## Instructions to follow
Leaving out all pictures, copy the lines below exactly, from the line with "The width and" to the last line, both ends included.

---

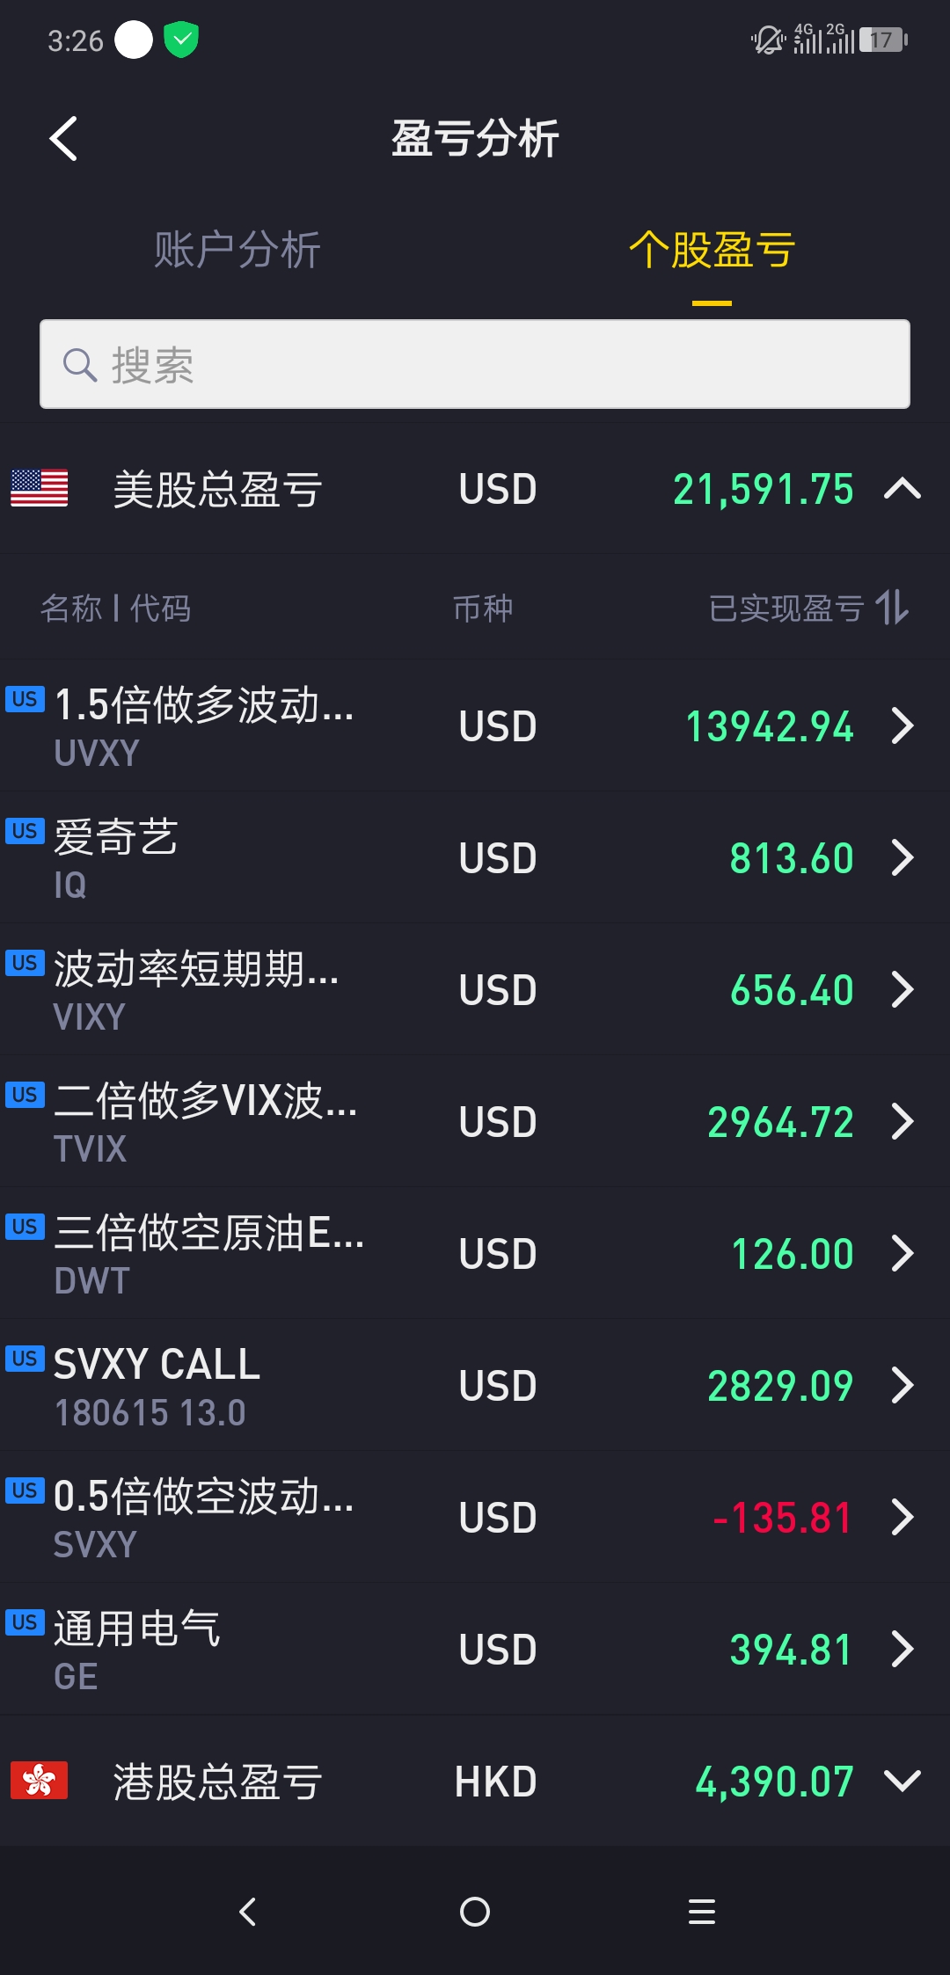Select the 个股盈亏 tab
Screen dimensions: 950x1975
click(713, 250)
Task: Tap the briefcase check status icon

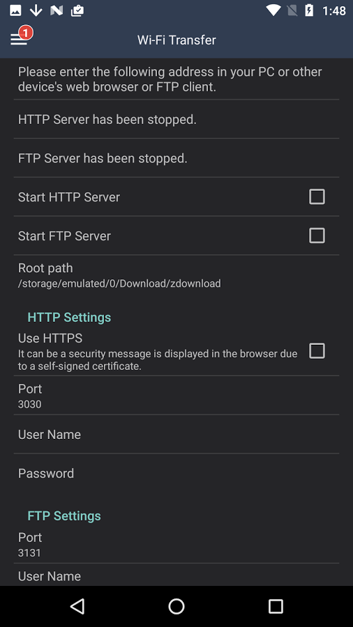Action: [x=77, y=10]
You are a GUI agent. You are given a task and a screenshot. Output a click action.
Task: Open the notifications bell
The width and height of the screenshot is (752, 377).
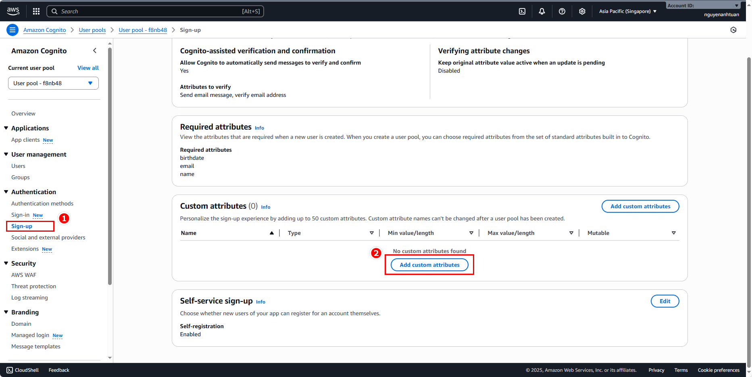[542, 11]
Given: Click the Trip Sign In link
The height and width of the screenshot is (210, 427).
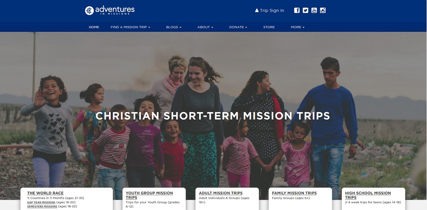Looking at the screenshot, I should tap(272, 11).
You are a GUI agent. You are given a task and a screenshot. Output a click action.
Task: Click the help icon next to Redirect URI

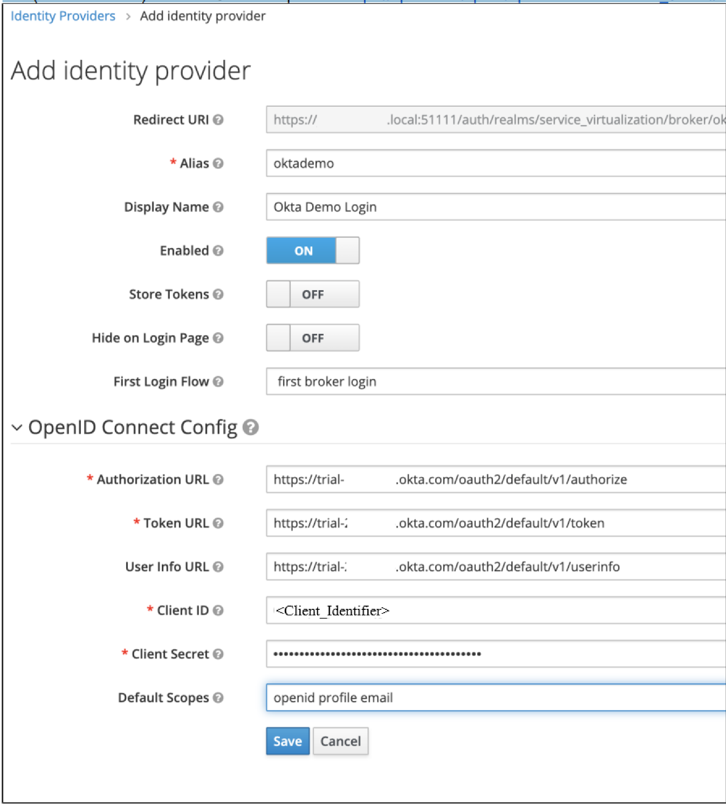tap(218, 120)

---

## Answer for this exercise
The width and height of the screenshot is (752, 377).
[542, 11]
Given: Click the Trip Sign In link
The height and width of the screenshot is (210, 427).
Looking at the screenshot, I should tap(272, 11).
You are a GUI agent. You are given a task and a screenshot. Output a click action.
Task: Click the help icon next to Redirect URI

tap(218, 120)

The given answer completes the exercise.